Kat’î rakam da telaffuz ediyordu bu arada: 205 kişi. Kim bilebilirdi ki Wisconsin Senatörü’nün elinde tuttuğu ‘belgeler’in tamamı sahteydi, düzmeceydi. En kallavi ‘belge’nin kuru temizlemeye verdiği elbise fişi olduğu nice zaman sonra anlaşıldı. Ancak olan olmuş, iş işten geçmiş, on sene boyunca Amerika’da insanlar ayrımcılığa, nefret söylemine tabi tutulmuştu. Yanından ayırmadığı o esrarengiz çantada onlarca belge olduğu sanılıyordu. Ne de olsa konuşan, ‘devlet ciddiyeti’ ile konuştuğunu iddia ediyordu. McCarthy öldüğünde merak edip çantasına bakanlar, içinin bomboş olduğunu gördü. Suçlamalar hayal ürünüydü ve halkı korkutmaya yönelik kara propagandadan ibaretti.
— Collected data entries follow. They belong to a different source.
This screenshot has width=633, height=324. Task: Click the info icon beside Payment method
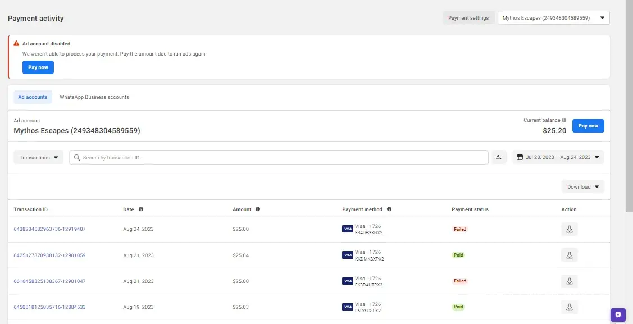point(389,209)
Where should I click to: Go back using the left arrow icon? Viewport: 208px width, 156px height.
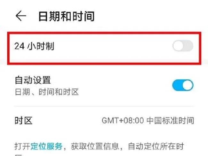(21, 16)
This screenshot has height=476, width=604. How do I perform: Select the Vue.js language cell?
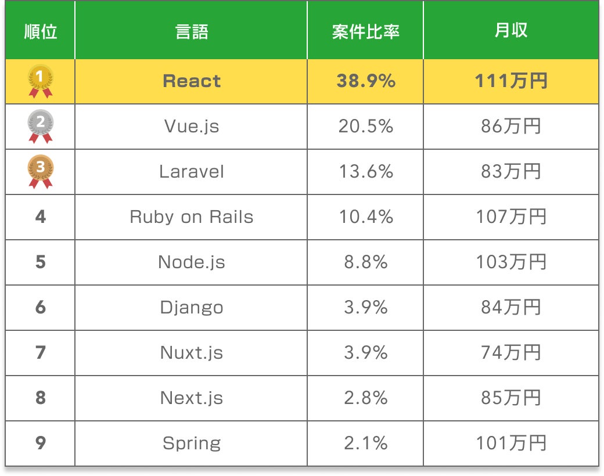(x=191, y=127)
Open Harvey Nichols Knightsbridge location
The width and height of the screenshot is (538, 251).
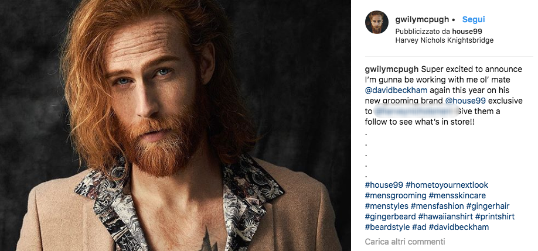click(x=444, y=40)
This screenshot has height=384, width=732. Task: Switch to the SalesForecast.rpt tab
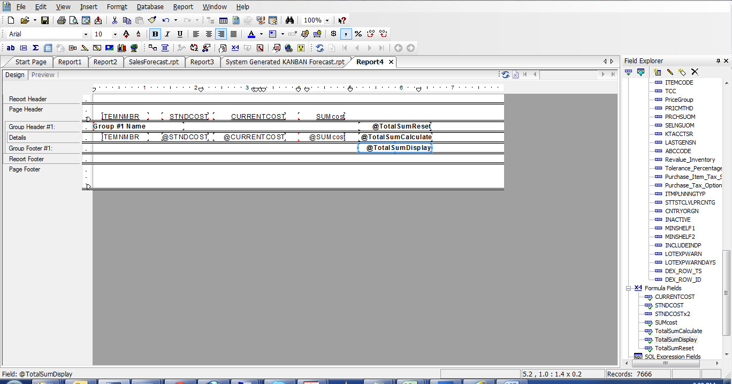pyautogui.click(x=154, y=62)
Bir cinnet haliydi McCarthyizm. O kadar korkunç bir delirme söz konusuydu ki, konu dar görüşlü bir adamın hezeyanı olmaktan çıktı; devlet despotizmine bahane haline geldi ve bir ideoloji terimine dönüştü. 1950’li yıllarda yaşanan o ibretamiz hadise o kadar sembolik mana taşıyordu ki bugüne kadar benzer her hadiseye ‘McCarthyizm’ benzetmesi yapılıyor. Boşuna değil. McCarthy, 205 kişilik komünist listesinin ispatı istenince sayıyı önce 80’e düşürdü, sonra da 50’ye. Onu da ispatlayamadı; zira hayalî bir yapıdan bahsediyordu. Ülkede sosyalist/komünist yok muydu? Tabii ki vardı; ama ‘casusluk’ gibi, ‘vatan hainliği’ gibi, ‘devlete sızmak’ gibi suçlamaların hukukî bir dayanağa, somut bir belgeye ihtiyacı vardı. McCarthy’nin umurunda değildi belge. Oysa kendisi hukuk eğitimi almıştı. Vakıa, başarılı bir avukat olamadığı söylenir; ama bu durum hukuk bilgisinin buharlaşmasını gerektirmiyordu. Bir dönem yargıçlık bile yapmış olan McCarthy, yaptığının suç olduğunu tabii ki biliyordu. Umursamadı. Elindeki kâğıtları belge diye sağa sola savururken “ülkeyi Rusya’ya satmak üzere olan hainler”den bahsediyordu. McCarthy’ye göre ‘düşman’ en çok Dışişleri Bakanlığı’na sızmıştı. “Nasıl yani?” diye soranlara yine belgeden bahsediyordu; aslı faslı olmayan belgelerden...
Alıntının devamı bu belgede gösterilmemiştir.